▸ **Task**
Find every line below with the word "agent" in it, and copy each one.

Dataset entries
BEGIN
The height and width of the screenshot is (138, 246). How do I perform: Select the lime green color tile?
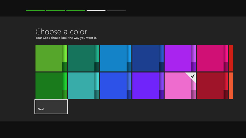(51, 58)
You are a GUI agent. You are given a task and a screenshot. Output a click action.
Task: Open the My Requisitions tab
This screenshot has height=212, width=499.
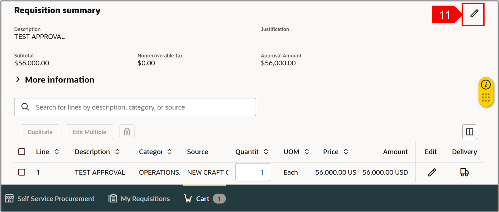coord(139,199)
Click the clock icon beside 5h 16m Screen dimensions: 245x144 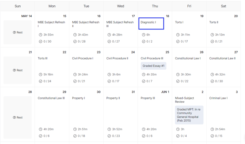41,74
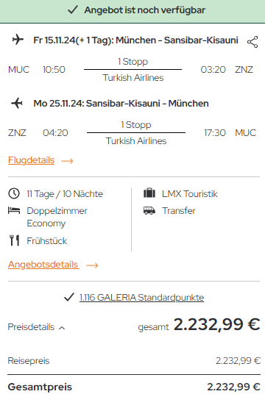Click the suitcase icon for LMX Touristik
The width and height of the screenshot is (265, 408).
[149, 193]
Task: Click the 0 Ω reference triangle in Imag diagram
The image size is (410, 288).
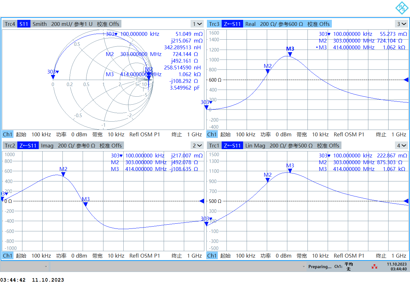Action: 202,201
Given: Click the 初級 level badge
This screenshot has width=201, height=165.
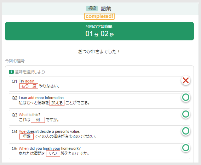Looking at the screenshot, I should [92, 8].

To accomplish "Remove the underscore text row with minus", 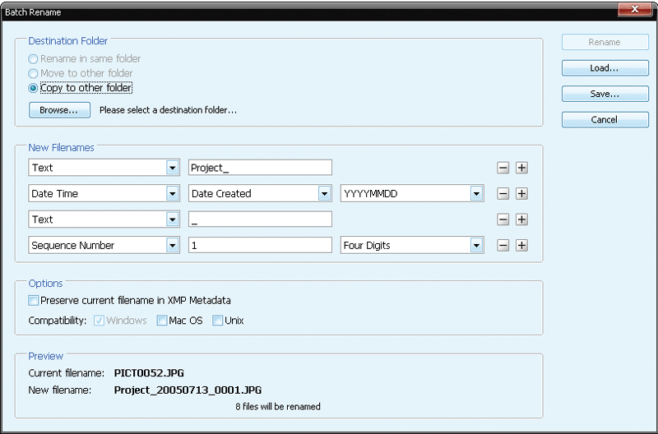I will point(503,219).
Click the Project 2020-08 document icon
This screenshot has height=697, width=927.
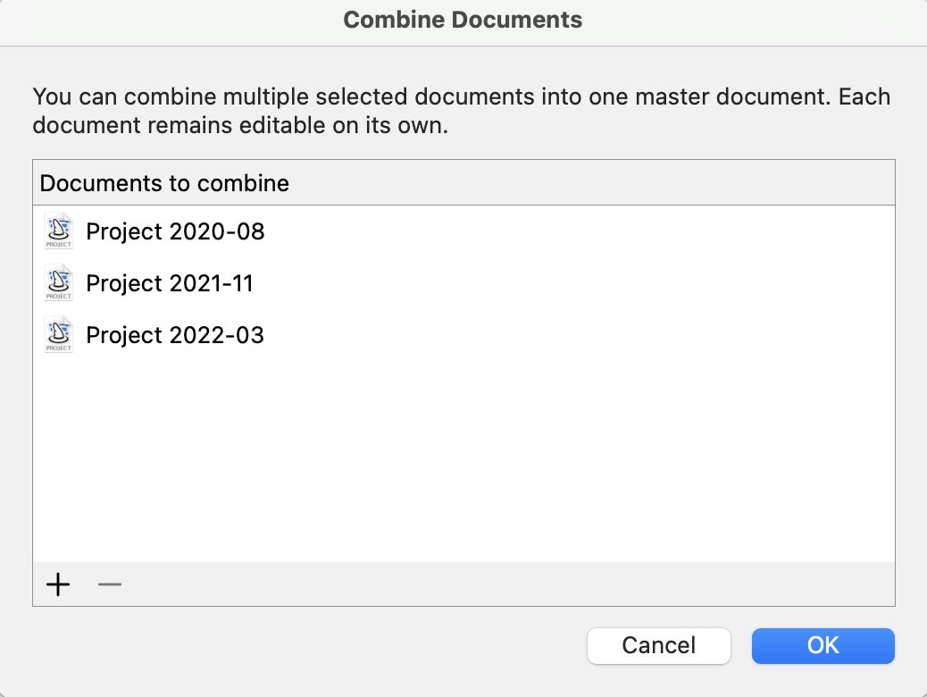click(59, 232)
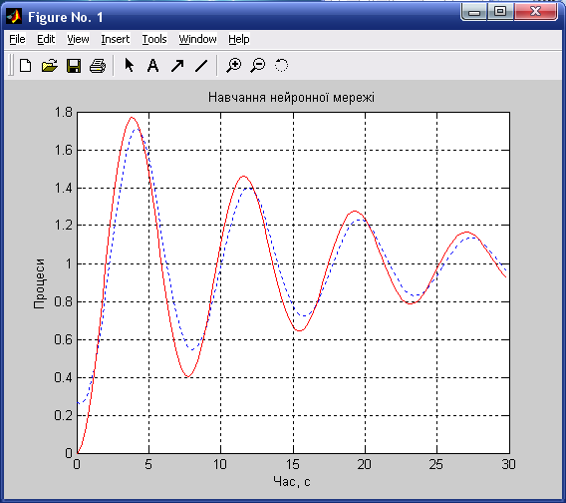This screenshot has width=566, height=503.
Task: Open the View menu
Action: pos(78,39)
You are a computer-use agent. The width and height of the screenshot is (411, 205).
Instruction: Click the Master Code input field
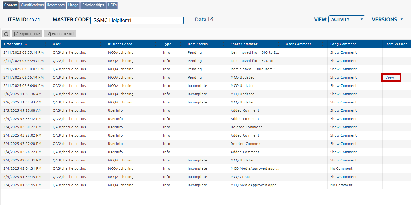[x=137, y=20]
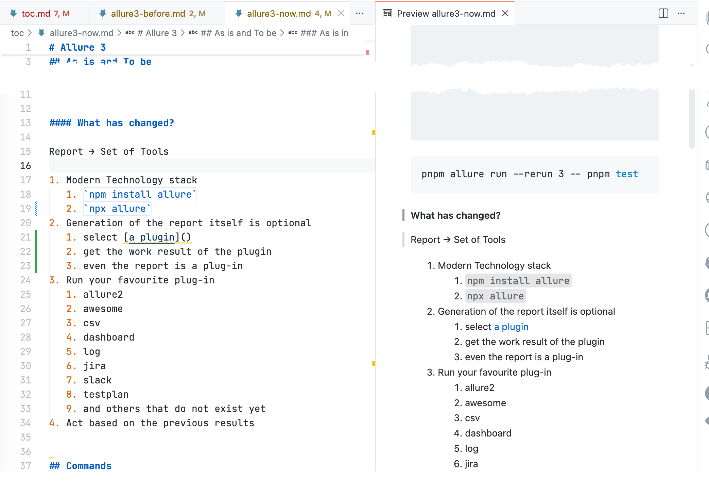Follow the 'a plugin' link in preview
This screenshot has height=494, width=709.
click(x=511, y=327)
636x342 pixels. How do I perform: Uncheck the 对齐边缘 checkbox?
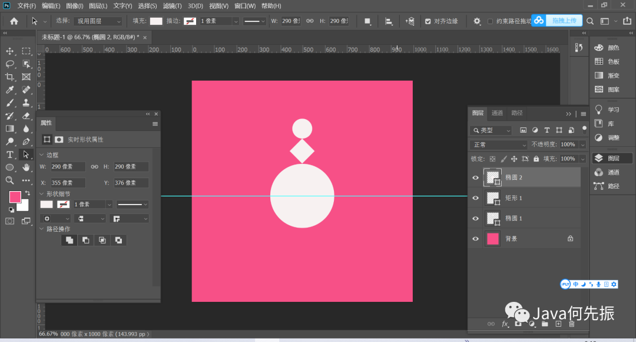click(x=428, y=21)
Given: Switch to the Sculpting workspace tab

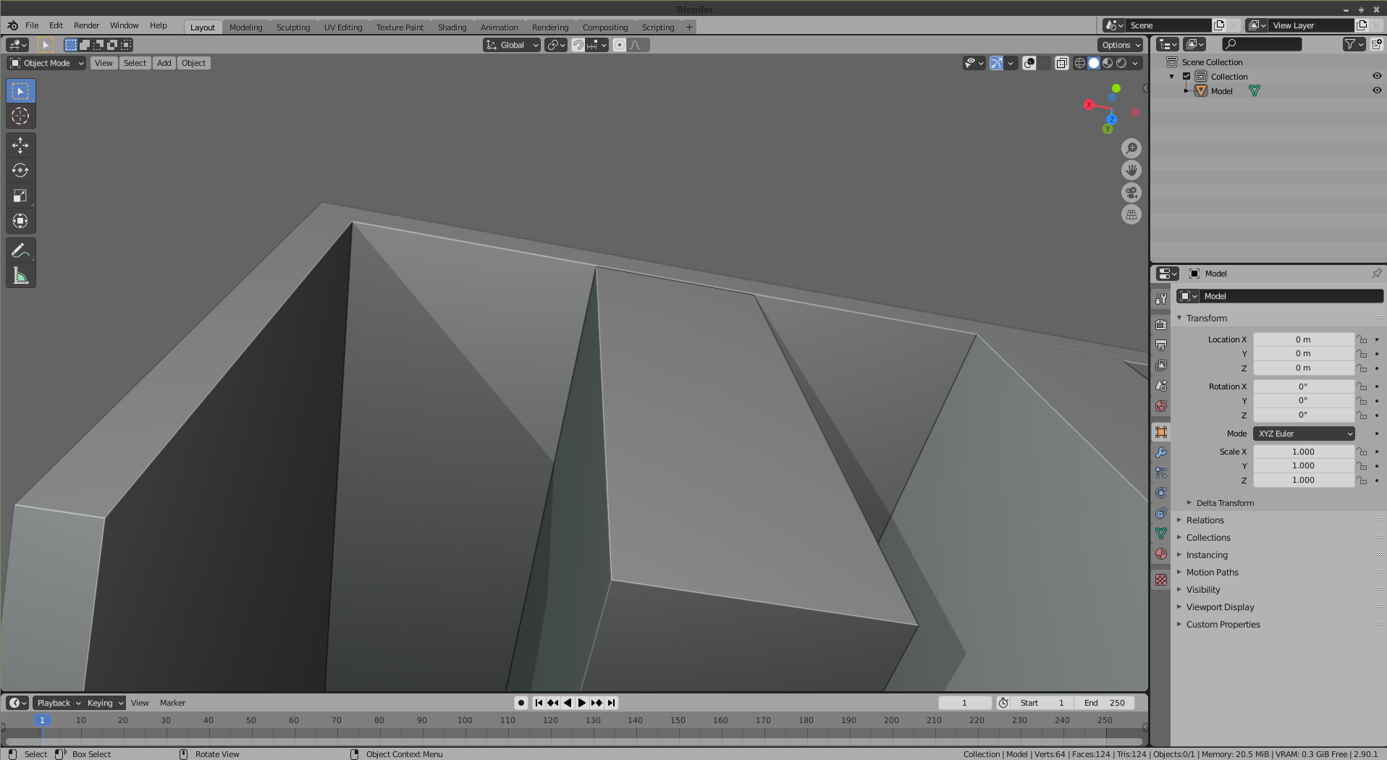Looking at the screenshot, I should coord(292,28).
END
▸ **Output of the task**
You are a GUI agent. You are given a task and a screenshot. Output a click action.
You are a computer-use agent. The width and height of the screenshot is (411, 205).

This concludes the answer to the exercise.